For the majority of patients who survive their initial insult, intubation and pleural decompression will be effective temporising measures. These patients often have a large or tensioning pneumothorax with a significant air-leak. They may require two intercostal catheters to allow the affected lung to fully inflate. Trauma that results in major tracheobronchial injury usually results in associated chest injuries, such as multiple fractured ribs including flail, pulmonary contusions and haemothorax / pneumothorax.
Potentially Life-Threatening Injuries:
A number of injuries considered potentially or soon to be life threatening, may be detected during the investigations performed as adjuncts to the primary survey, and during the secondary survey. These injuries are:
Simple pneumothorax
Diaphragm injury
Blunt aortic injury
Oesophageal injury
Simple pneumothorax: Simple pneumothorax results from air collecting between the visceral and parietal pleura as a result of blunt or penetrating trauma. Injury to the pleura disrupts surface tension between the visceral and parietal pleura resulting in lung collapse and altered ventilation/perfusion. (3) A simple pneumothorax or haemothorax can be managed conservatively with close monitoring, in a situation where the clinician is unsure about continued management ARV can be contacted for advice 24/7.
Diaphragm injury: The diaphragm is a muscle that plays a crucial role in ventilation. Injury can result from penetrating mechanism or in blunt trauma with high intra-abdominal pressures. This injury can result in pulmonary compromise, maldistribution of peritoneal contents into the thorax and may be associated with other significant injuries. Left sided diaphragmatic ruptures are seen more commonly that the right possibly due to protection by the liver. These injuries can be difficult to diagnose initially as chest x-rays can be misinterpreted. (3)
Blunt aortic injury: The thoracic aorta and its branches carry large volumes of blood and can therefore result in rapid exsanguination and death. The relatively fixed nature of these vessels within the thorax make them susceptible to tearing during sudden deceleration forces in trauma. Patients having a mechanism of injury consistent with aortic injury who do not respond to resuscitative measures require rapid diagnosis and preparation for surgical intervention if available.
Oesophageal injury: Oesophageal injuries are more commonly associated with penetrating trauma and may have concomitant injuries to adjacent structures. Evidence of oesophageal injury may be subtle, with an associated delay to diagnosis. These injuries need to be managed by specialist surgical intervention.
Elderly patients:
Patients over the age of 65 years are increasingly victims of major trauma.

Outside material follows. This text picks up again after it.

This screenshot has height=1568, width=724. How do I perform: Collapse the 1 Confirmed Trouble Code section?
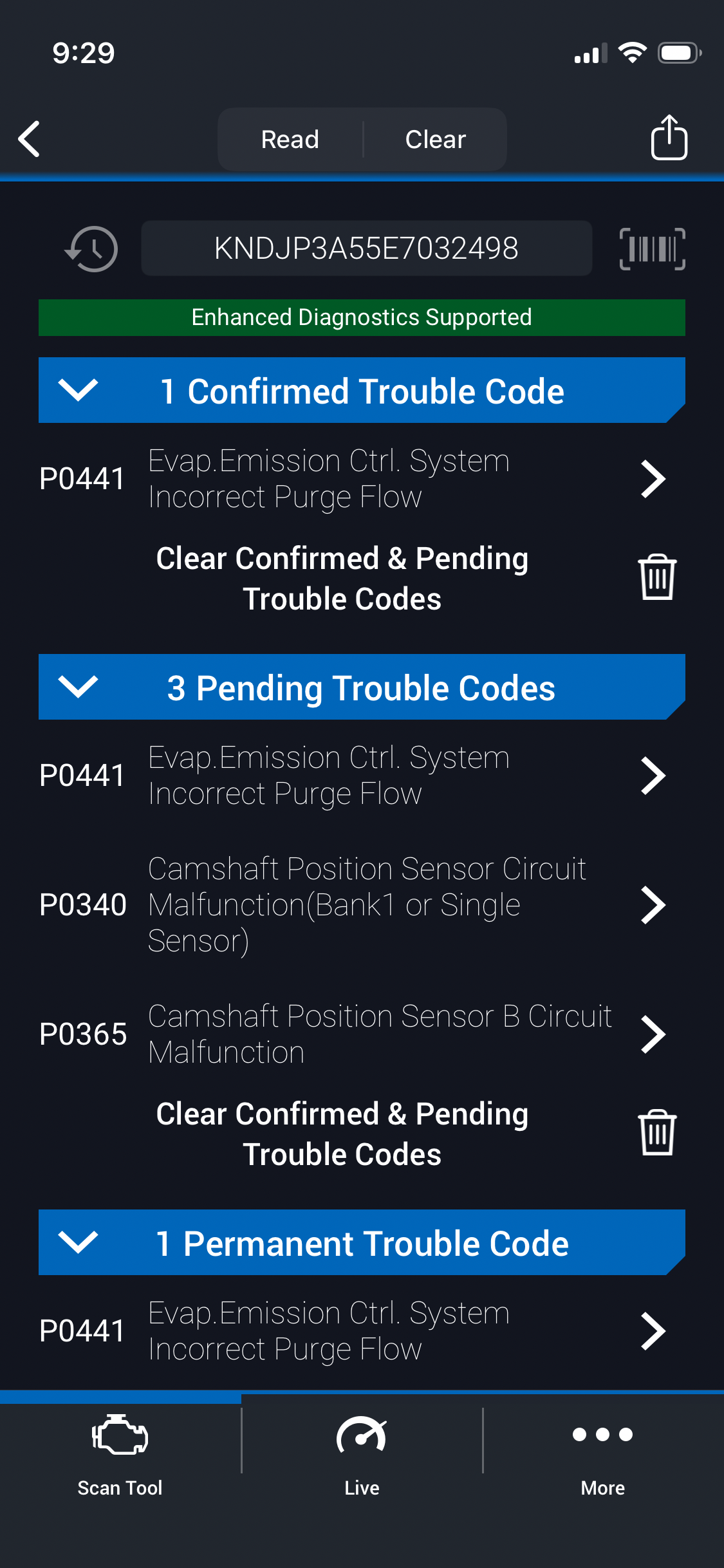coord(78,390)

With the projected increase in this population over the coming decades, along with their improved mobility, it is anticipated that numbers will increase further.
Chest trauma represents a significant injury for the older patient due to the physiological changes, pre-existing health conditions, and lower lung capacity. These factors make them more susceptible to increased morbidity and mortality as a result of thoracic trauma. As this cohort reports pain and injury differently to others patient groups, injuries can be overlooked on the initial presentation. Therefore intensive monitoring, robust secondary and tertiary assessments, titrated oxygen therapy, adequate analgesia and early mobilisation should be considered in this patient group.